今週の一言:天真に任す -良寛

意味:欲を離れて自然のままに身を任せて生きてみよう

「全てのこだわりを捨て、流れる水のように、空の雲のように、ただ自然の道理に身を任せよう」という曹洞宗の禅僧、良寛和尚の言葉です。

世間の評価や体裁にとらわれなかったと言われる良寛和尚は、現在でも多くの人から愛される禅僧の一人です。
多くの漢詩や和歌を残しましたが、これは有名な「生涯懶立身」の言葉の一つです。
良寛は「袋に三升の米と少しの薪があれば・・・」と、生涯無一物に近い状態で生活したとされています。
また、素朴な子供たちを愛し、「子供の純真な心こそが誠の仏の心」と考えたと伝えられています。
その慈愛の心は、周りの人々だけでなく花々や小道の雑草などの自然、小動物、昆虫、自分に害を加えようとする人や盗人にまで及んだと言います。
伸びる竹の子がつかえないようにと天井に穴を開けてたり、泥棒の為にわざと寝返りをうって布団を盗らせたりなど優しい逸話が多く残されています。

良寛は「足るを知る者を富者といい、足るを知らぬを貧者と呼ぶ」と仰ったそうです。 どれだけ財産を手にしても、満足できなければ「豊か」とは言えず、逆に、たとえ僅かな持ち物でも、それに満足していれば、それが本当の豊かさへ繋がるわけです。 現代で言えば、車や家、洋服、高価な宝石をどれだけ手に入れても、お気に入りの一着や、大切な人からもらった心のこもった思い出の指輪を持つ人の満足感には到底及ばないという考えです。

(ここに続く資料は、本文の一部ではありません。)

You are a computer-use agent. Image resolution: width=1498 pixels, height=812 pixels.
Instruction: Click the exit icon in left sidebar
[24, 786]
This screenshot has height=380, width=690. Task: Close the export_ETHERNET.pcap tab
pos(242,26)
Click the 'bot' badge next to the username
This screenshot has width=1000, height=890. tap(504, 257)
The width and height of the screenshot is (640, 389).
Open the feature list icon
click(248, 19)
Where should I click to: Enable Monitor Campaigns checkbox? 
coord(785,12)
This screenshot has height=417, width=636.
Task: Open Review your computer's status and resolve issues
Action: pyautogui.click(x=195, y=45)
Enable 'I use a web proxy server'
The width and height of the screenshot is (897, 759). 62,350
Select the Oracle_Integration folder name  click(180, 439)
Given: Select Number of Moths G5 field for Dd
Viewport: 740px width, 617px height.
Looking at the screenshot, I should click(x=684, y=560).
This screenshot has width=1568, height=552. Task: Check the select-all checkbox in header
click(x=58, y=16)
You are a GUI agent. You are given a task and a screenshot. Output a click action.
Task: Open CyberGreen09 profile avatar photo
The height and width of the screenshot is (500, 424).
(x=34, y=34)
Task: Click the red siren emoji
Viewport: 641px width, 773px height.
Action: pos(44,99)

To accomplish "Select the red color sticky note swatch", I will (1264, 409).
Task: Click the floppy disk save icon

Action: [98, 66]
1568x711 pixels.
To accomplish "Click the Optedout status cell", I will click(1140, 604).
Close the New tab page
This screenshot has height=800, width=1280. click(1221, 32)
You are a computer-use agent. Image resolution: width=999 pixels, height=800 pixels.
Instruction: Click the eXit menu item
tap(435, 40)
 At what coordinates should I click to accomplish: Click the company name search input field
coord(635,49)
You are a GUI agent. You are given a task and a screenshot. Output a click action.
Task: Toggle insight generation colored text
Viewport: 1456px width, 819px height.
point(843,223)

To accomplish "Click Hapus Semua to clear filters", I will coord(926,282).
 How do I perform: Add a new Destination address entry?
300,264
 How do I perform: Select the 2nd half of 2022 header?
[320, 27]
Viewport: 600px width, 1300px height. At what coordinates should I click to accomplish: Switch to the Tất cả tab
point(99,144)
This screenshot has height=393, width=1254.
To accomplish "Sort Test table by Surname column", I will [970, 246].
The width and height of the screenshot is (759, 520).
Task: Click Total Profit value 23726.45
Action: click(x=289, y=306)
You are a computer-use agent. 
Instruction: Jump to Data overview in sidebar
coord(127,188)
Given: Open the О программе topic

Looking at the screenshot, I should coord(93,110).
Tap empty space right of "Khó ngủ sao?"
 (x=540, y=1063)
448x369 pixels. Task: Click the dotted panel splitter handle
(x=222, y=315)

「さりげなく周りに差をつけよう」「ワンランク上の」「勝ち組」「デキる人の常識」etc..
街を歩いていると、多くの自尊心を煽るような謳い文句を見かけます。
日本の何でも揃う豊かな生活レベル、便利で華やかな物質が溢れているにも関わらず、
心が満たされず鬱や自殺に追い込まれてしまう現代の日本社会の人々を見て、良寛は何を思うでしょうか。
競争を煽られ、消費社会と言われるほど様々な欲にまみれてしまった私達は、良寛までとは行かないまでも、
一度、私利私欲から離れた生活をしてみるのも良いかもしれません。